As Wall Street Journal reported in June, it’s not only the cost of food that has impacted restaurants’ bottom lines – there’s also an ongoing labor shortage to contend with as well as increased fees from merchant credit card processors like Visa and Mastercard. Citing data from point of sale developer Lightspeed, the paper reports that “fee revenue nearly doubled from April 2021 to April 2022, based on a sample of 6,000 U.S. restaurants.”

To get by, many restaurants have been adding a variety of new service fees on receipts to recoup costs. Some of them include a “temporary inflation fee,” a “wellness fee” (explained as helping to pay for worker health insurance) and a “kitchen appreciation fee” for back-of-house workers, as reported by the Wall Street Journal

“Our costs have increased exponentially, but there’s just a certain amount that someone’s going to pay for a lobster roll,” one restaurant owner told the paper, explaining the need to get creative with added fees for diners.

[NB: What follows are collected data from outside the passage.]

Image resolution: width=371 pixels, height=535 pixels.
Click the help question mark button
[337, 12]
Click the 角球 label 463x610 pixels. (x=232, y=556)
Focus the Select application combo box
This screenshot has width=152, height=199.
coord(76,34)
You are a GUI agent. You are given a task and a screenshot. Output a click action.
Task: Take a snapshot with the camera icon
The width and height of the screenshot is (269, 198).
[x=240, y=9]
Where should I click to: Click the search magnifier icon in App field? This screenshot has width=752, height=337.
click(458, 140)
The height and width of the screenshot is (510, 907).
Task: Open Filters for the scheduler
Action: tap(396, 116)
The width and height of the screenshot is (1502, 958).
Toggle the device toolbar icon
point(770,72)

Even so, according to The Penny Hoarder, there are some ways to save while dining out in spite of ongoing inflation. The site suggests taking advantage of applicable military discounts and “kids eat free” deals as well as being sure to take the survey noted on receipts as it usually provides a percentage off of a future meal. Joining loyalty programs can be helpful as well especially if it’s a chain or restaurant group you really like and enjoy frequently. In addition, going out to eat during happy hour and making a meal out of apps and sides are good ideas to save on the bill at the end of the meal.